Segment Start: SUPPLIED MATERIAL
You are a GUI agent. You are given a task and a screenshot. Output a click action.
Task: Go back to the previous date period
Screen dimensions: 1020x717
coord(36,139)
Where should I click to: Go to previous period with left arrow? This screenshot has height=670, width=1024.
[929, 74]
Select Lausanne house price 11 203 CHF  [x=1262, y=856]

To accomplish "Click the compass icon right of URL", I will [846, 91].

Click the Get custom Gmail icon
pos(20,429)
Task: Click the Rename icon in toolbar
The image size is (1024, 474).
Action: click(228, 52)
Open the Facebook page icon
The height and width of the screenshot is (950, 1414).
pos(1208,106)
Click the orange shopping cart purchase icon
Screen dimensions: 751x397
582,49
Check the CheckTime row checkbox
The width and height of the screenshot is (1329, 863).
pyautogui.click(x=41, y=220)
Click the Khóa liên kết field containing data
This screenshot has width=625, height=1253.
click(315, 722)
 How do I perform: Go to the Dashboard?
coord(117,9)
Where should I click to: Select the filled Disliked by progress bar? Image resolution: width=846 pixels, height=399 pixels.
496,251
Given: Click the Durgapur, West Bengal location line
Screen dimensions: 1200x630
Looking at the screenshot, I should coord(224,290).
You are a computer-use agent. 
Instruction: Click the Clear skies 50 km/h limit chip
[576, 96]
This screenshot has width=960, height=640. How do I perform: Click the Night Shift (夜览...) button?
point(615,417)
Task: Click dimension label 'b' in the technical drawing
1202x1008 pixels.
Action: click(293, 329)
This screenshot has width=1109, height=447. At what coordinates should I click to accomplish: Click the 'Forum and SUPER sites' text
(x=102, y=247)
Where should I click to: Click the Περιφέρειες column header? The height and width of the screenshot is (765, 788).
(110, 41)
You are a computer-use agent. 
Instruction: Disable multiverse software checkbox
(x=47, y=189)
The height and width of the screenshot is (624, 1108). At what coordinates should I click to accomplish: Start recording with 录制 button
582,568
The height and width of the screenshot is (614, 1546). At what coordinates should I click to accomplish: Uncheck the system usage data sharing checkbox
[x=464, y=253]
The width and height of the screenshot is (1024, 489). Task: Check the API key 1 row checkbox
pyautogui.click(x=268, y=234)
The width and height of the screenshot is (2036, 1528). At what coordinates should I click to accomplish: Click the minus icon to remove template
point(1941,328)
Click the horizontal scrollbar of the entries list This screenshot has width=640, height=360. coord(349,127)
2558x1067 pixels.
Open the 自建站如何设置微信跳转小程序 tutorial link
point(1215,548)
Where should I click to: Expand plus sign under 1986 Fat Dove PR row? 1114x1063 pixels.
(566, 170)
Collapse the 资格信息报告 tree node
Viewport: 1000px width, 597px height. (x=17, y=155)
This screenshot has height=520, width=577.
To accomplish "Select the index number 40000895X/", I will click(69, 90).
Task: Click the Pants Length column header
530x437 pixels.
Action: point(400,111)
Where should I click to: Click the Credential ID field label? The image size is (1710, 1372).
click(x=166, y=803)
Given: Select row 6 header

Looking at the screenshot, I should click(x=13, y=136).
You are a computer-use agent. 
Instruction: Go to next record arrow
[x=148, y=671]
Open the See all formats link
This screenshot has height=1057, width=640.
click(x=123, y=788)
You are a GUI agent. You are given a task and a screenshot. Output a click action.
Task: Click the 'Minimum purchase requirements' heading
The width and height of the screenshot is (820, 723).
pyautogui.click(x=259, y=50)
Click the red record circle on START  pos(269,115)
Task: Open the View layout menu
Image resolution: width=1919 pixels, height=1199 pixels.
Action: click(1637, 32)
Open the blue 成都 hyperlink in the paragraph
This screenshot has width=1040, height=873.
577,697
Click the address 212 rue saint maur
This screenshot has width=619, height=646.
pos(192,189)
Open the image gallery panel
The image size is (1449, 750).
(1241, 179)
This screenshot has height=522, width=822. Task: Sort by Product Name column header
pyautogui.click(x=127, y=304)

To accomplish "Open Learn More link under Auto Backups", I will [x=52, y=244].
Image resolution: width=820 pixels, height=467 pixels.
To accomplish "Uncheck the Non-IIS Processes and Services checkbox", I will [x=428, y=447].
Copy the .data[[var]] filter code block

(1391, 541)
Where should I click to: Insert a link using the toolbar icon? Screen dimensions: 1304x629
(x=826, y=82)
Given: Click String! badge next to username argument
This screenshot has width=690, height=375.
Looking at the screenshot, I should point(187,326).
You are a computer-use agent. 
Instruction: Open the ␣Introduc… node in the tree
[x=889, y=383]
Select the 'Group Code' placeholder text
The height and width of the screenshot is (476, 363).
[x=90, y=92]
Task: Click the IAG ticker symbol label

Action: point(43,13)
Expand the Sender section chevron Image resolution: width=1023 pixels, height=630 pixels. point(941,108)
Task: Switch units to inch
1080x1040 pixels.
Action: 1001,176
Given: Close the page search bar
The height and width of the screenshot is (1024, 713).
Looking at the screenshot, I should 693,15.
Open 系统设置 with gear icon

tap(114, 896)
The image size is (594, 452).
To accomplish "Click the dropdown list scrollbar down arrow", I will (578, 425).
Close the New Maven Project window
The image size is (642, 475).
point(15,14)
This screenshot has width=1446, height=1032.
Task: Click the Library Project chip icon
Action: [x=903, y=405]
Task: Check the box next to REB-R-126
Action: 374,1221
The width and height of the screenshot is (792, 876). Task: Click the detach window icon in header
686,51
Segment End: SUPPLIED MATERIAL
Which lines above include the word "scrollbar"? Return each one.

- SOLUTION BELOW:
Click the horizontal scrollbar of the entries list This screenshot has width=640, height=360. coord(349,127)
To accomplish "Click the dropdown list scrollbar down arrow", I will (578, 425).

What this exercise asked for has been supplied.